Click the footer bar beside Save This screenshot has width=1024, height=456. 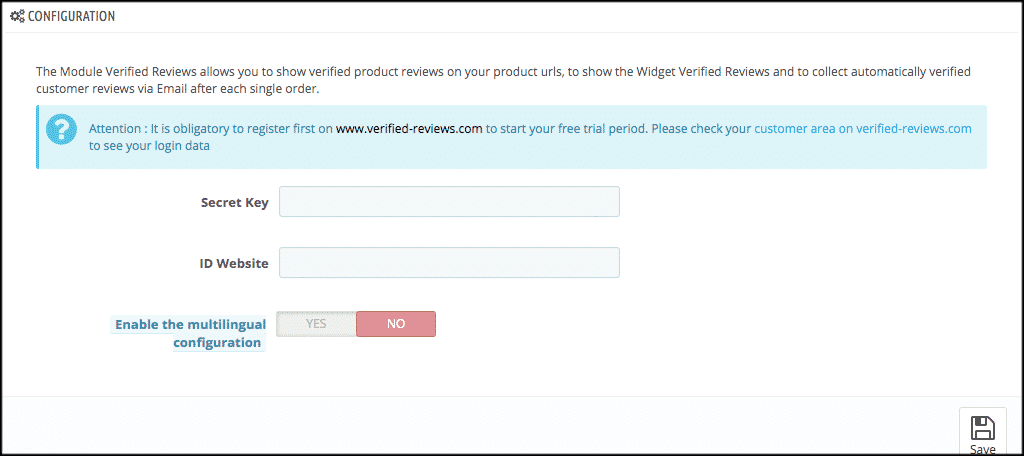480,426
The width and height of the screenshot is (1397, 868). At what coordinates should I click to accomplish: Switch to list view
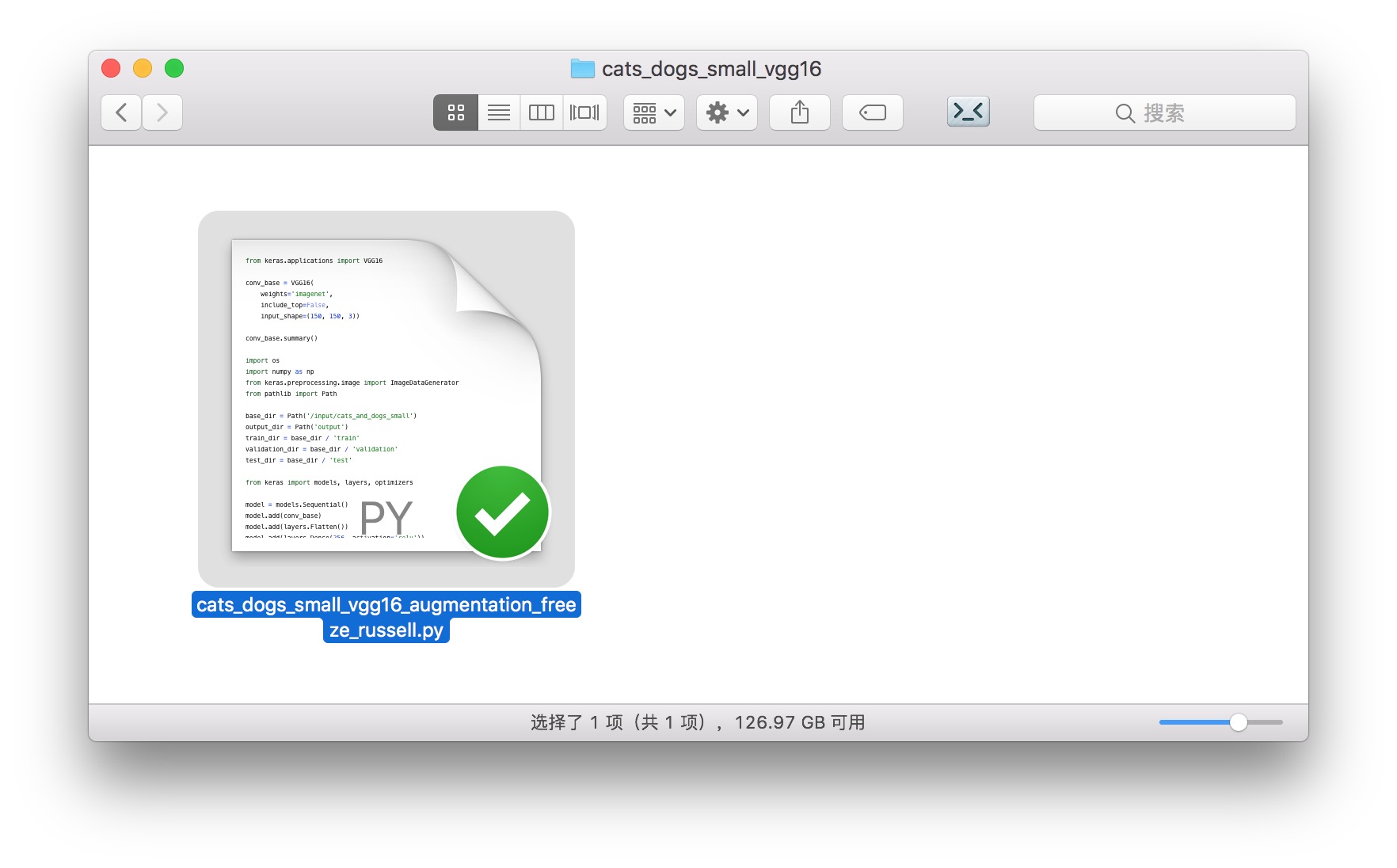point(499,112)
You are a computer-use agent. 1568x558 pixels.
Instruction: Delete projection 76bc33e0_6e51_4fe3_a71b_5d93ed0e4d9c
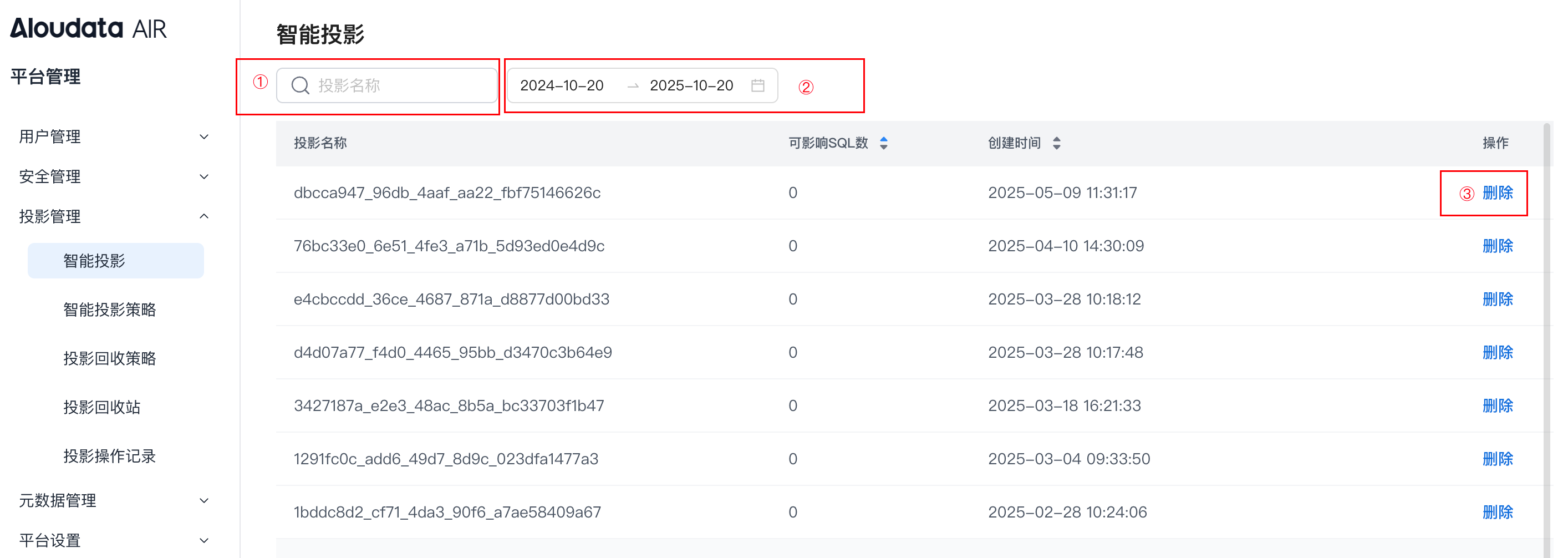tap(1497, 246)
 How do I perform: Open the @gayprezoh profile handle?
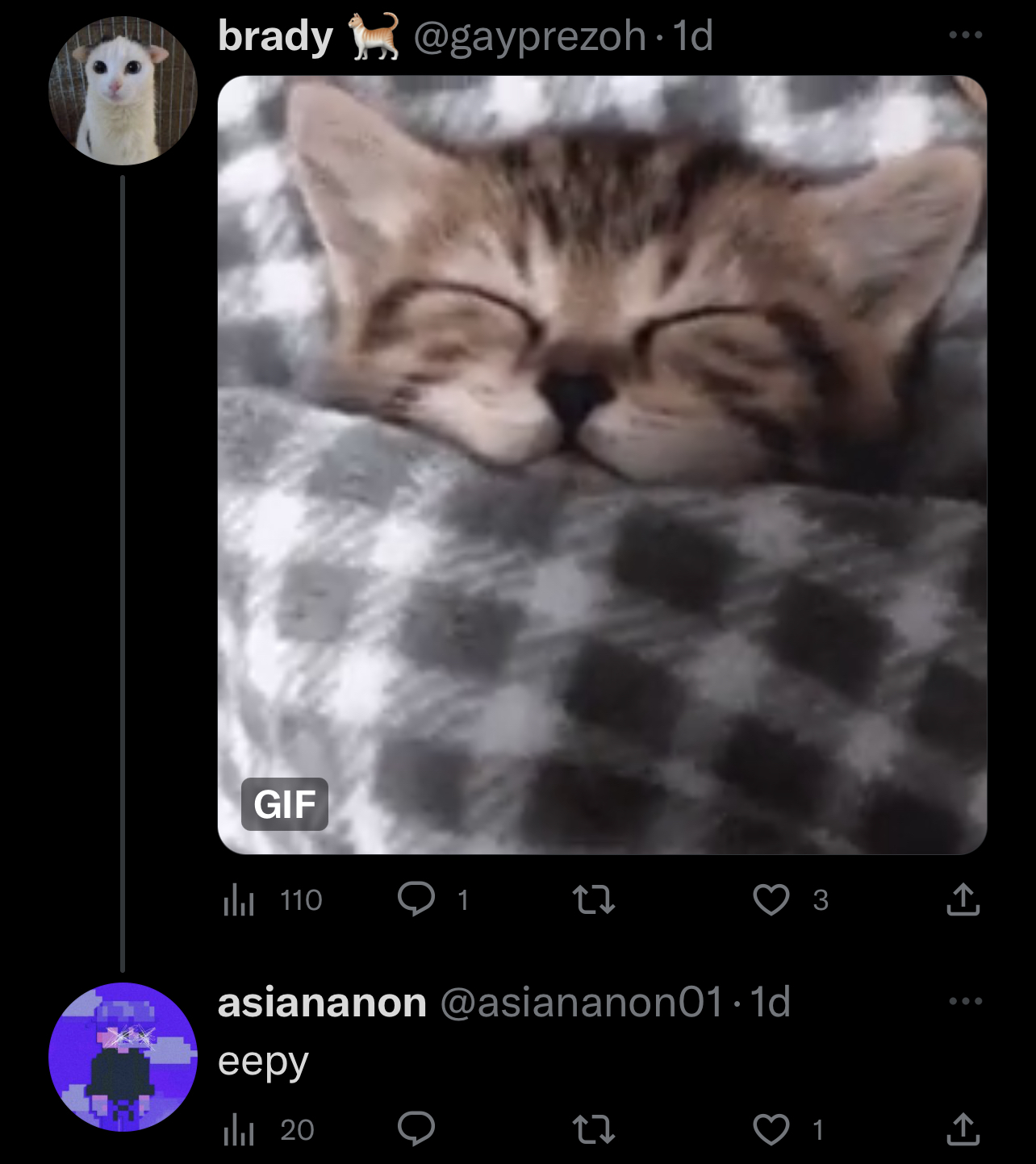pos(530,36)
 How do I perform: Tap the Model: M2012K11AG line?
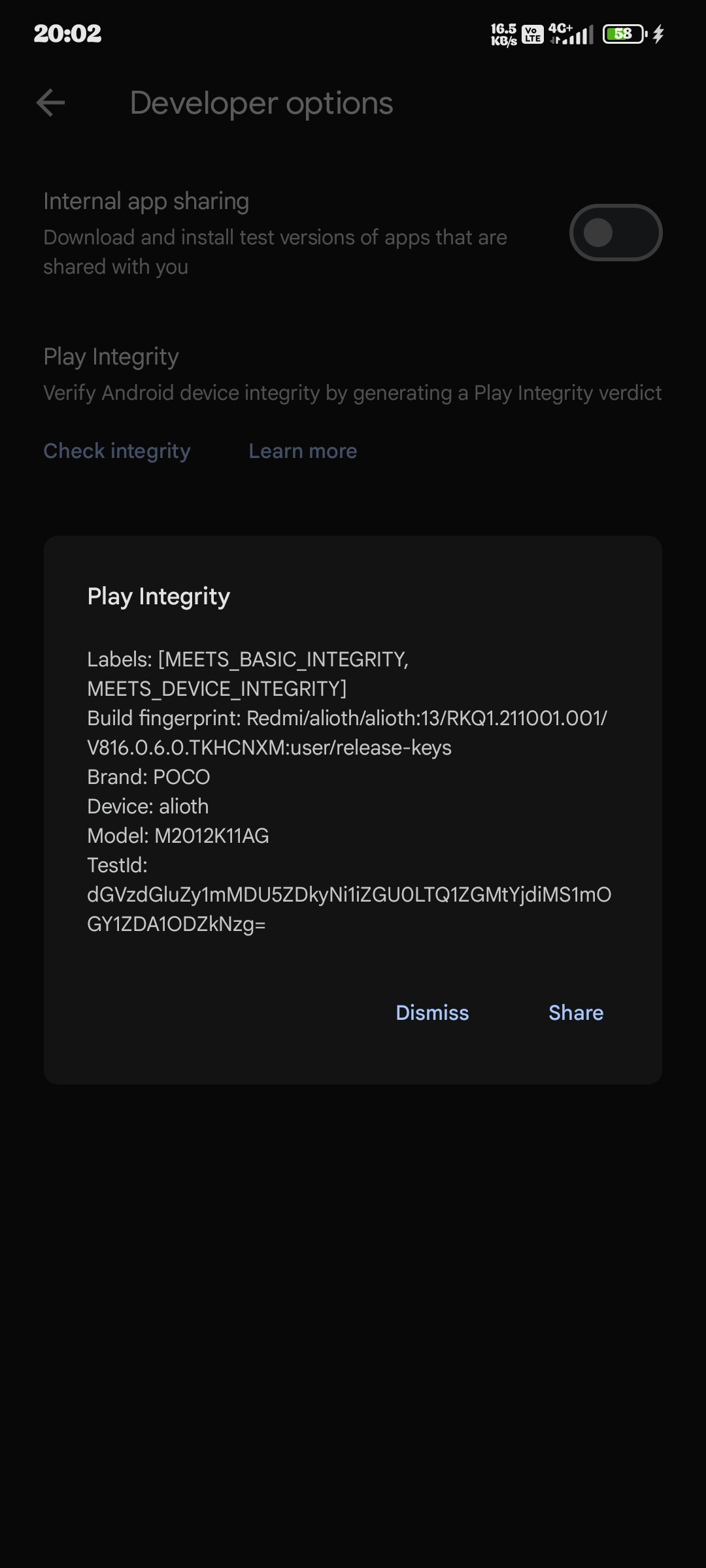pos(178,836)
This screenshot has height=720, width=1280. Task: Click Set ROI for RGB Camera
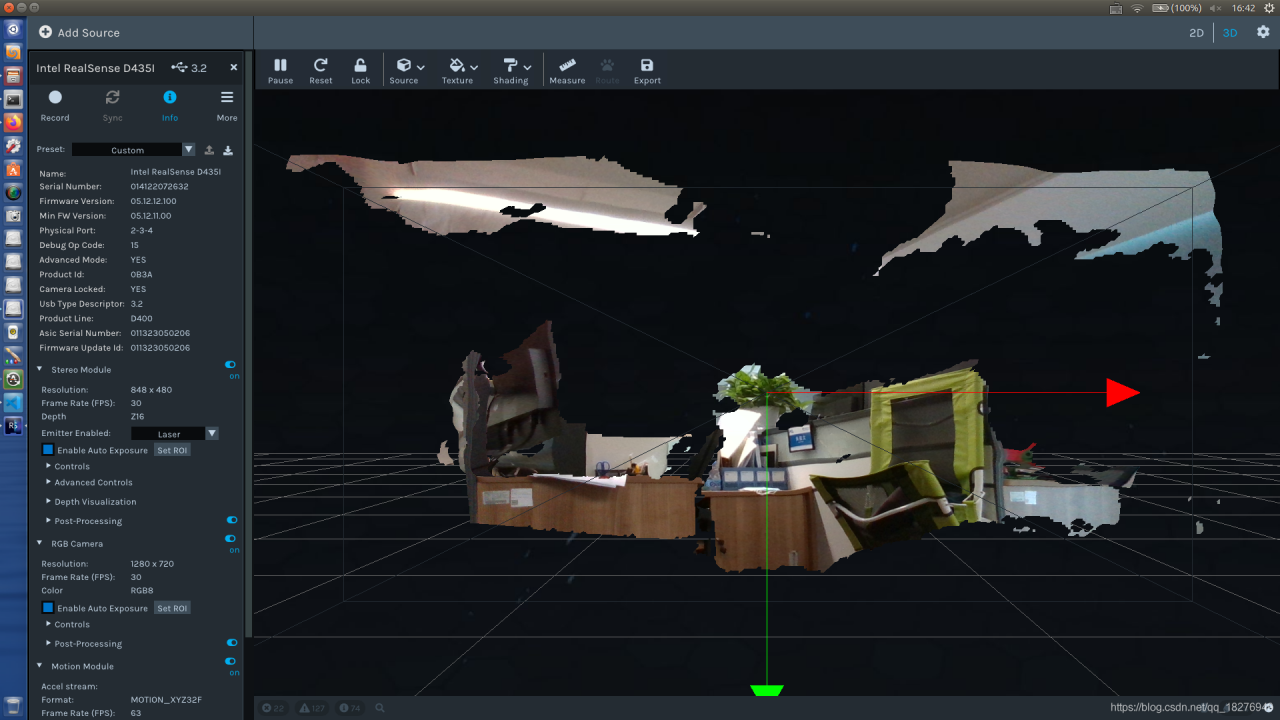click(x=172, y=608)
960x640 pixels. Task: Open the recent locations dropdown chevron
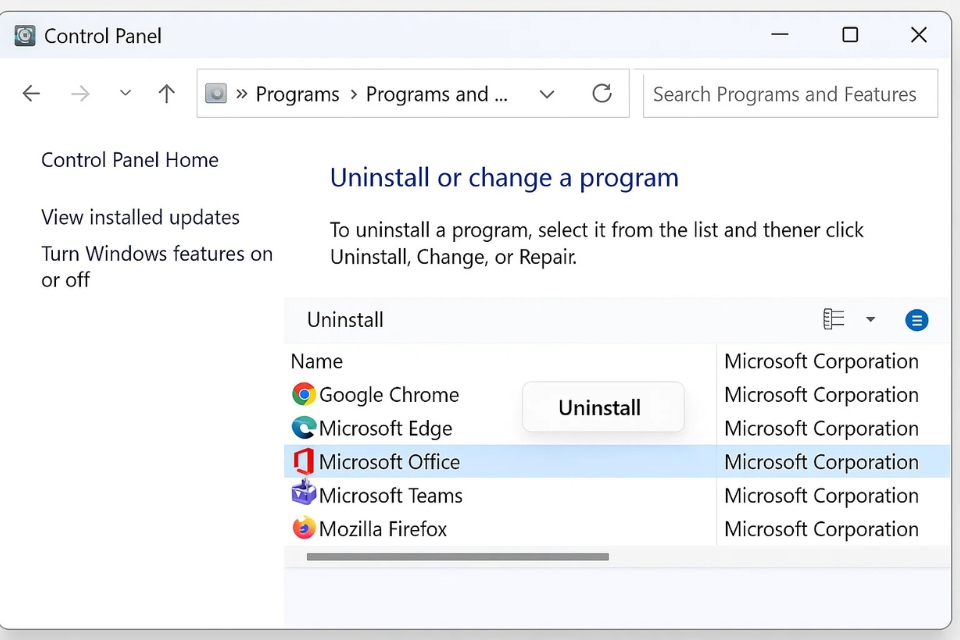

===============

• [What is being asked]:
In the records above, find the line containing "The width and" and restate it and every line after it word for word, all pictures excluded.

• [Completed task]:
The width and height of the screenshot is (1397, 868). At what coordinates should I click to accomplish: Switch to list view
point(499,112)
You are a computer-use agent. 1568x558 pixels.
Instruction: Delete projection 76bc33e0_6e51_4fe3_a71b_5d93ed0e4d9c
tap(1497, 246)
 How do I perform: Open the @gayprezoh profile handle?
pos(530,36)
 How do I perform: Tap the Model: M2012K11AG line?
pos(178,836)
This screenshot has height=720, width=1280. Task: Click Set ROI for RGB Camera
click(x=172, y=608)
960x640 pixels. Task: Open the recent locations dropdown chevron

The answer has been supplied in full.